*Sección del documento:*
Conocida y muy antigua es la tendencia de los electores peruanos a reelegir a sus gobernantes. Lo vemos tanto en el nivel de las alcaldías, como en el de la presidencia de la república. En la historia de la república la lista de los presidentes que consiguieron, elecciones mediante, el retorno al poder, supera largamente a la de quienes fracasaron en el intento (ver cuadro 1). Consiguieron la reelección personajes de épocas tan distintas como Ramón Castilla, Augusto Leguía o Fernando Belaunde (para mencionar solo a los difuntos). 1
Cuadro 1: Presidentes peruanos reelectos y no reelectos en la historia de la república
¿Qué ha producido entre nosotros esa costumbre de repetir a los gobernantes? La gracia de la república, ¿no era precisamente poder cambiar al gobernante cada cierto lapso? ¿Acaso nos ha resultado este muy breve? ¿Qué ha provocado que, puesta en nuestras manos la posibilidad de la renovación, prefiramos lo viejo conocido a lo nuevo por conocer? En todos los campos el riesgo de lo nuevo despierta temores; ¿será que estos se acrecientan en el caso de la política y nos hagan así ser conservadores en las urnas?
Habría que empezar señalando que la reelección de los gobernantes es un patrón universal, o al menos latinoamericano. En la medida que los gobiernos prolongados y la reedición de las mismas personas en los puestos de mando parecían traicionar el espíritu republicano, según el cual el gobierno de una comunidad debería rotar y repartirse entre la mayor cantidad de personas, las Constituciones de algunos países han optado por prohibir la reelección de sus gobernantes, incluso la mediata o de saltando uno o más períodos. Quien ya gozó del poder una vez, debe quedar perpetuamente excluido de él. Es el caso, por ejemplo, de México, donde la revolución de 1910 nació con el lema “Sufragio efectivo, no reelección”, para oponerse a las continuas reelecciones de Porfirio Díaz. Las tres décadas de gobierno de este General habían, ciertamente modernizado y acrecentado el dinamismo económico del país, pero al precio de envilecer las instituciones republicanas y acumular el encono de quienes aspiraban a otro tipo de política, o a tener el turno del poder en sus manos. Al embarcarse en Veracruz, desterrado a Europa, Díaz exclamó: “Tarde o temprano los nuevos hombres se darán cuenta de que la única forma de gobernar este país, es como yo lo he hecho.” Los primeros tiempos parecieron darle la razón, pero después México pareció encontrar el camino de la estabilidad, amparándose en el principio de la no reelección.
Una explicación frecuente de la tendencia reeleccionista que dan los expertos es el reconocimiento público del que gozan los ex gobernantes, que los favorece sin duda en una competencia electoral. Difícil competir en “recordación” con quien ya fue presidente.

*Contenido del conjunto:*
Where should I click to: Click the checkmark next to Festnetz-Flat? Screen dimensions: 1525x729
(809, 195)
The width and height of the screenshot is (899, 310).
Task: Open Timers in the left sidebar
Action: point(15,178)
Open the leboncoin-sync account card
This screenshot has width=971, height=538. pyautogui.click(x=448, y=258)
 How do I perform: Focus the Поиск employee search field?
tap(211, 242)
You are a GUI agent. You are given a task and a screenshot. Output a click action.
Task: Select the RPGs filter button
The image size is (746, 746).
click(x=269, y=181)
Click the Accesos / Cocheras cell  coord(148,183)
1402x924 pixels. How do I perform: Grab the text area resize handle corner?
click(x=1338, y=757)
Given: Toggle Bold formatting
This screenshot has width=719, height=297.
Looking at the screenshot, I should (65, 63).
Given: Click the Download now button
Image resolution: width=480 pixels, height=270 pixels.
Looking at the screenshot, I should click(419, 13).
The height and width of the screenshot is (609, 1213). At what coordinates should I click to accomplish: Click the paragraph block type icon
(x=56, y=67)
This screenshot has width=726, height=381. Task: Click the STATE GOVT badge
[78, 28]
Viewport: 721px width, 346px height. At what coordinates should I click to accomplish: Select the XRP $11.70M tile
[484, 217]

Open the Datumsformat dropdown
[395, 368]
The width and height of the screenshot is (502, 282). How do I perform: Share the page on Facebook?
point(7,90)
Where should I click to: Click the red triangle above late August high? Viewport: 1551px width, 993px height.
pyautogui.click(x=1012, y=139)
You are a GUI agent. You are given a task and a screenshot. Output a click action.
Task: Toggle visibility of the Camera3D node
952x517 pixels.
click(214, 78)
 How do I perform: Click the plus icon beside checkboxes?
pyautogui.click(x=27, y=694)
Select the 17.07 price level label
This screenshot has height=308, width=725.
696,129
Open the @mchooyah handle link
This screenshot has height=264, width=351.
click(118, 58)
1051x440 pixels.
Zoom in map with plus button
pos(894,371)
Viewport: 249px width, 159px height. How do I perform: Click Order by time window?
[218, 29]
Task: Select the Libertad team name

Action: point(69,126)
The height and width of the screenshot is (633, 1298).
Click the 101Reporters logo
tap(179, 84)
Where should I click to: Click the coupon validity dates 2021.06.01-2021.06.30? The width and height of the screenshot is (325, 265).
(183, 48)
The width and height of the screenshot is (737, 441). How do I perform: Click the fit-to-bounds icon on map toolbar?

*Problemas por resolver:*
• a. Resuma en dos oraciones el texto sobre la reelección de gobernantes.
• b. Reproduzca fielmente el fragmento del texto sobre la reelección de gobernantes que va desde "Una explicación frecuente" hasta "ya fue presidente.".

*Las soluciones:*
• a. Los electores peruanos tienen una antigua tendencia a reelegir a sus gobernantes, y la lista de presidentes que volvieron al poder mediante elecciones supera largamente a la de quienes fracasaron en el intento. Algunos países, como México, han prohibido en sus Constituciones la reelección porque parecía traicionar el espíritu republicano, y los expertos suelen explicar la tendencia reeleccionista por el reconocimiento público del que gozan los ex gobernantes.

• b.
Una explicación frecuente de la tendencia reeleccionista que dan los expertos es el reconocimiento público del que gozan los ex gobernantes, que los favorece sin duda en una competencia electoral. Difícil competir en “recordación” con quien ya fue presidente.